== Do this ==
Could you reproduce the listing from the line with "At what coordinates should I click to accomplish: Click I" to the line with "click(x=234, y=422)", swapping "Where should I click to" for "Where do I click to" everywhere in that span and leaving everything else unchanged?

== Word and element location data ==
* * * * *

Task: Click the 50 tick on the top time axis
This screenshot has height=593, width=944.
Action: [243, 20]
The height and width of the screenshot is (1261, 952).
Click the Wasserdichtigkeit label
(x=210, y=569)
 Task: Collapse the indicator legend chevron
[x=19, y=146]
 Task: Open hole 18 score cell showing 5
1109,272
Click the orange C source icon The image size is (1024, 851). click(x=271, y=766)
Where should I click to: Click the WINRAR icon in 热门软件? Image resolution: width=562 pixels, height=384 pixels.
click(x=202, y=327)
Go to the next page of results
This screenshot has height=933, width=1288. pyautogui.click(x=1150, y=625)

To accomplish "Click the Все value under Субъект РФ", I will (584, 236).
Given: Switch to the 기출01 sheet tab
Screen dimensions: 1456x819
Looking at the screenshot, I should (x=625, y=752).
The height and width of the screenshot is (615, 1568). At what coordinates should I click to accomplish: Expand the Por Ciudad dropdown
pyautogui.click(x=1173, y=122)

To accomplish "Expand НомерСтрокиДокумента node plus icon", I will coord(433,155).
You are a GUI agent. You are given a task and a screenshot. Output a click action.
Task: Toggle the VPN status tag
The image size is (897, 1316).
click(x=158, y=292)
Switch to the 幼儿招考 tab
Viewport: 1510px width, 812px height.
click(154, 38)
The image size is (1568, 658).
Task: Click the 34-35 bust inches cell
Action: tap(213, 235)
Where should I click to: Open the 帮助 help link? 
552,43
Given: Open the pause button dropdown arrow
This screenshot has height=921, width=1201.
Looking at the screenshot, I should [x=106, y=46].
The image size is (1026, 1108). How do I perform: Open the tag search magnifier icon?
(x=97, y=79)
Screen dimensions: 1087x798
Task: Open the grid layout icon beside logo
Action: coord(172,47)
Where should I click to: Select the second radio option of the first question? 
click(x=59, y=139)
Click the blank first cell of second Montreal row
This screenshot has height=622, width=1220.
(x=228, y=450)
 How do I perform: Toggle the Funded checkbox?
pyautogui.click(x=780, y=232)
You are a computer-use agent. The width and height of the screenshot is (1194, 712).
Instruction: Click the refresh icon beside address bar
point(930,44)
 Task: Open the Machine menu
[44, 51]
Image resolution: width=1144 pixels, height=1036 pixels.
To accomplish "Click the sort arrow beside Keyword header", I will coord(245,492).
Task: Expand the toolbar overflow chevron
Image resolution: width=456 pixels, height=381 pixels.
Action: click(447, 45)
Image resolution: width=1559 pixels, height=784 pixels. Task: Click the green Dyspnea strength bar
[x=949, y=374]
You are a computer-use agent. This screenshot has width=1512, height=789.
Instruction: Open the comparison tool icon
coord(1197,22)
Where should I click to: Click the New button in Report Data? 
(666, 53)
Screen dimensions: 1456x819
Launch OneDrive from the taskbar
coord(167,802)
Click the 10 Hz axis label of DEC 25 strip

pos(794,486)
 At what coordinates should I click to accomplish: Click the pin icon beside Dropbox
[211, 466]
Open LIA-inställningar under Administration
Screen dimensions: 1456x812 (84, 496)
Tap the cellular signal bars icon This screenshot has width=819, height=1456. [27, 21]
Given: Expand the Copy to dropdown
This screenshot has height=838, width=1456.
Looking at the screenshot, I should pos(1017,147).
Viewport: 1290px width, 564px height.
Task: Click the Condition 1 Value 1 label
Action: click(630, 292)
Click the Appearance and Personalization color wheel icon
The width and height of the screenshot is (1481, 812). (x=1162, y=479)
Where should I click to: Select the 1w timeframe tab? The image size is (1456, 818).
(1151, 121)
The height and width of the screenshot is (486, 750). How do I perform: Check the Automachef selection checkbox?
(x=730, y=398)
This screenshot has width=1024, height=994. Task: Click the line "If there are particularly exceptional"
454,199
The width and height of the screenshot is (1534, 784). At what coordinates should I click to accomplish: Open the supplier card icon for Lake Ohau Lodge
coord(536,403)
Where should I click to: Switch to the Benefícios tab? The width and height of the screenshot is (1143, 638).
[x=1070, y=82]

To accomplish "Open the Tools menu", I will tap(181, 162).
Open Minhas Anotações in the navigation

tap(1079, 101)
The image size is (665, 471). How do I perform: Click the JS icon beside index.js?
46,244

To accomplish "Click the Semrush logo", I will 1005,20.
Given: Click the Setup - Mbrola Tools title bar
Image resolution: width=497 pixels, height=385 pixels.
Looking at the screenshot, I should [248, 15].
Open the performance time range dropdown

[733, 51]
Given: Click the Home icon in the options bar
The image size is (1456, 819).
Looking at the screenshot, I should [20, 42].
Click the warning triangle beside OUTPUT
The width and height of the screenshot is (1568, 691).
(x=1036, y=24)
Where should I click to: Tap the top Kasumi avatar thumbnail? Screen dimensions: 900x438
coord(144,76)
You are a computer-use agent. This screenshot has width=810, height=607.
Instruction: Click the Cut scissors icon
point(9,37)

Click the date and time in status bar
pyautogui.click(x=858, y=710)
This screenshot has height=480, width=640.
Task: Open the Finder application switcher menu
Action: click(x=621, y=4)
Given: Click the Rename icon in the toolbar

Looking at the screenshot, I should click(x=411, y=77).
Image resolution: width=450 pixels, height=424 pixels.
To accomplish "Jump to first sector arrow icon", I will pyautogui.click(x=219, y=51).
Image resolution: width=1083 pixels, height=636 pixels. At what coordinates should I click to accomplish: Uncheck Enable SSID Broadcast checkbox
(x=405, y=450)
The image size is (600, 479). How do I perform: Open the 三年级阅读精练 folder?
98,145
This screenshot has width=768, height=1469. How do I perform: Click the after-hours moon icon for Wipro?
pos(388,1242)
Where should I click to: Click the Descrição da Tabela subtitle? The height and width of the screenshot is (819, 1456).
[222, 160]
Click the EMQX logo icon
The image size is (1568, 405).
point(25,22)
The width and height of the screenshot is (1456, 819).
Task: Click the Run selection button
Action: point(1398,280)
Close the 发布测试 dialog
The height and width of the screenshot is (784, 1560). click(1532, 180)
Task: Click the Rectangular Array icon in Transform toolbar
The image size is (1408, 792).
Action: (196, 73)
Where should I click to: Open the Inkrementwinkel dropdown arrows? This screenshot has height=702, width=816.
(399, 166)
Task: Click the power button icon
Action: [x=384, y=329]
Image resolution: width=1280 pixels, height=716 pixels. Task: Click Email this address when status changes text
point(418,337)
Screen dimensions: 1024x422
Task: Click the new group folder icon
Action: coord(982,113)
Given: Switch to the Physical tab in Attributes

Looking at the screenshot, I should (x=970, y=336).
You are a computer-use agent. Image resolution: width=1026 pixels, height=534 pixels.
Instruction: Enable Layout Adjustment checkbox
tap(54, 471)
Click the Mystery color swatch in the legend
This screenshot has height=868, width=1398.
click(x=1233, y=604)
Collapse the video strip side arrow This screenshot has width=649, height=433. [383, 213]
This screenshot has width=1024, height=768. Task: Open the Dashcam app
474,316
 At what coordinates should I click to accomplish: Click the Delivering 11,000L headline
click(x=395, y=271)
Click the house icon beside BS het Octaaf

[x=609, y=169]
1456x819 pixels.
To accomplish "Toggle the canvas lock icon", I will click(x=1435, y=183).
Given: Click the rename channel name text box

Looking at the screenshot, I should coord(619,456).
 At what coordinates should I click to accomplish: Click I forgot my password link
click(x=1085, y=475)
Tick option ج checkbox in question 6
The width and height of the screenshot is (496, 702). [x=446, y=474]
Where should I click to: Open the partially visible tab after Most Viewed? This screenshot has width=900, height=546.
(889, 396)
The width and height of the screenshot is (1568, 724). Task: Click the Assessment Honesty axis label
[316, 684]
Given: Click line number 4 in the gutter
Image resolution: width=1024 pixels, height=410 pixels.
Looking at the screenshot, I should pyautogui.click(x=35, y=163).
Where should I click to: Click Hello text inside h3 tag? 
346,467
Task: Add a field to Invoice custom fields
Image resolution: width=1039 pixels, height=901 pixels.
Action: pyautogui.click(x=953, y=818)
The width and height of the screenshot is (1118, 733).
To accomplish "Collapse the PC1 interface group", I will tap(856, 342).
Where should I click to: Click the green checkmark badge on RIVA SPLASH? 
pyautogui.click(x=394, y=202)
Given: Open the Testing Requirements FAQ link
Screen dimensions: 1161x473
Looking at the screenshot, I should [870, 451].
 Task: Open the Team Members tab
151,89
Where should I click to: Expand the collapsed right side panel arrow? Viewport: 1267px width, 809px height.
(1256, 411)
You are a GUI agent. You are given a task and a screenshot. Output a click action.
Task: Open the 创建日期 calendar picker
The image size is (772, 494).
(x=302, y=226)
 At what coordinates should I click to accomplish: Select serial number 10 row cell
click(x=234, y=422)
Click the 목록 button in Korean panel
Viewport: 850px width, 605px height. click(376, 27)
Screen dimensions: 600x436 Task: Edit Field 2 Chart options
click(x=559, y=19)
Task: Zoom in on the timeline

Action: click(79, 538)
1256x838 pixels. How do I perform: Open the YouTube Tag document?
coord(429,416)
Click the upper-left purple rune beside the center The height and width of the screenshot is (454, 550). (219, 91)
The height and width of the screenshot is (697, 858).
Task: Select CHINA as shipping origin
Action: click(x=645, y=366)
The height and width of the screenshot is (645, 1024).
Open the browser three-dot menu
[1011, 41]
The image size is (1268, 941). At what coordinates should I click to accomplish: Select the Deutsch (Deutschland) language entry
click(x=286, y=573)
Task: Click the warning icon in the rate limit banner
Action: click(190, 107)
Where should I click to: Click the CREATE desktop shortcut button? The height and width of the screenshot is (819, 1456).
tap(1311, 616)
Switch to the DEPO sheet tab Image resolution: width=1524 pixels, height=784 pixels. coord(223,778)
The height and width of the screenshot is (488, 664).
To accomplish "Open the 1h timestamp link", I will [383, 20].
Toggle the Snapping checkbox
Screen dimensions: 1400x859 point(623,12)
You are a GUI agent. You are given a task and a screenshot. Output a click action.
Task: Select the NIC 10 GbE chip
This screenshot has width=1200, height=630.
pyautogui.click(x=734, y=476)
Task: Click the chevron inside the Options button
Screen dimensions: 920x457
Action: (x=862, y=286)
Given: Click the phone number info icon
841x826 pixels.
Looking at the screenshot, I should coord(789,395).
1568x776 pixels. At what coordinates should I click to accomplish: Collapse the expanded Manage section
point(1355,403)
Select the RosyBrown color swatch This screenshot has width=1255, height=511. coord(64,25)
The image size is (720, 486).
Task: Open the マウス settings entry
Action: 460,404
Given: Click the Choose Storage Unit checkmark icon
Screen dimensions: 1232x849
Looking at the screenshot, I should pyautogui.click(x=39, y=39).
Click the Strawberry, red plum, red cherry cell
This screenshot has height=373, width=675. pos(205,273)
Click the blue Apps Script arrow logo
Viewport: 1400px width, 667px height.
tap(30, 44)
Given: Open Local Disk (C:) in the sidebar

* * * * *

== The solution ==
 At what coordinates should I click to accomplish: Click I forgot my password link
click(x=1085, y=475)
Tick option ج checkbox in question 6
The width and height of the screenshot is (496, 702). [x=446, y=474]
Where do I click to: Open the partially visible tab after Most Viewed? This screenshot has width=900, height=546.
(889, 396)
The width and height of the screenshot is (1568, 724). Task: Click the Assessment Honesty axis label
[316, 684]
Given: Click line number 4 in the gutter
Image resolution: width=1024 pixels, height=410 pixels.
Looking at the screenshot, I should pyautogui.click(x=35, y=163).
Where do I click to: Click Hello text inside h3 tag? 
346,467
Task: Add a field to Invoice custom fields
Image resolution: width=1039 pixels, height=901 pixels.
Action: pyautogui.click(x=953, y=818)
The width and height of the screenshot is (1118, 733).
To accomplish "Collapse the PC1 interface group", I will tap(856, 342).
Where do I click to: Click the green checkmark badge on RIVA SPLASH? 
pyautogui.click(x=394, y=202)
Given: Open the Testing Requirements FAQ link
Screen dimensions: 1161x473
Looking at the screenshot, I should [870, 451].
 Task: Open the Team Members tab
151,89
Where do I click to: Expand the collapsed right side panel arrow? Viewport: 1267px width, 809px height.
(1256, 411)
You are a GUI agent. You are given a task and a screenshot. Output a click action.
Task: Open the 创建日期 calendar picker
The image size is (772, 494).
(x=302, y=226)
 At what coordinates should I click to accomplish: Select serial number 10 row cell
click(x=234, y=422)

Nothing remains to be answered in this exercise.